The critiques of US torture have generally followed two strands: that it is morally and legally wrong, and that it is ineffective. To this, we can now add a third: that it is actively counterproductive. That's the assessment of Major Matthew Alexander, a former US interrogator who served in Iraq. In his view, the US's torture program has likely killed more Americans than 9/11. How? By recruiting people to the resistance:
Before he started interrogating insurgent prisoners in Iraq, he had been told that they were highly ideological and committed to establishing an Islamic caliphate in Iraq, Major Alexander says.
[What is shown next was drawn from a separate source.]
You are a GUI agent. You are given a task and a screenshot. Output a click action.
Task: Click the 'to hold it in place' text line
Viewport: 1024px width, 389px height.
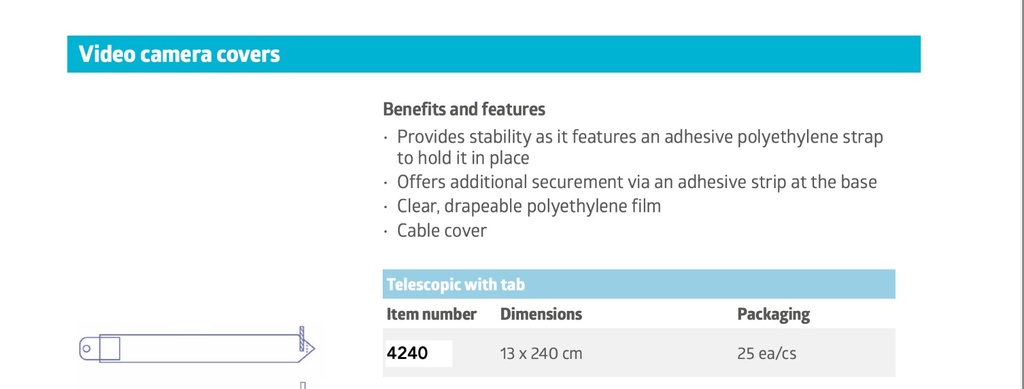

In the course of the hundreds of interrogations carried out by himself, as well as more than 1,000 that he supervised, he found that the motives of both foreign fighters joining al-Qa'ida in Iraq and Iraqi-born members were very different from the official stereotype.(Emphasis added)In the case of foreign fighters – recruited mostly from Saudi Arabia, Egypt, Syria, Yemen and North Africa – the reason cited by the great majority for coming to Iraq was what they had heard of the torture in Guantanamo and Abu Ghraib. These abuses, not fundamentalist Islam, had provoked so many of the foreign fighters volunteering to become suicide bombers.
American torture was also a reason for Iraqis joining the resistance. And it is undoubtedly a reason for others to join al Qaeda or allied groups to conduct terror attacks against Americans and their allies. Which makes it (to paraphrase Talleyrand) not just a crime, but a mistake.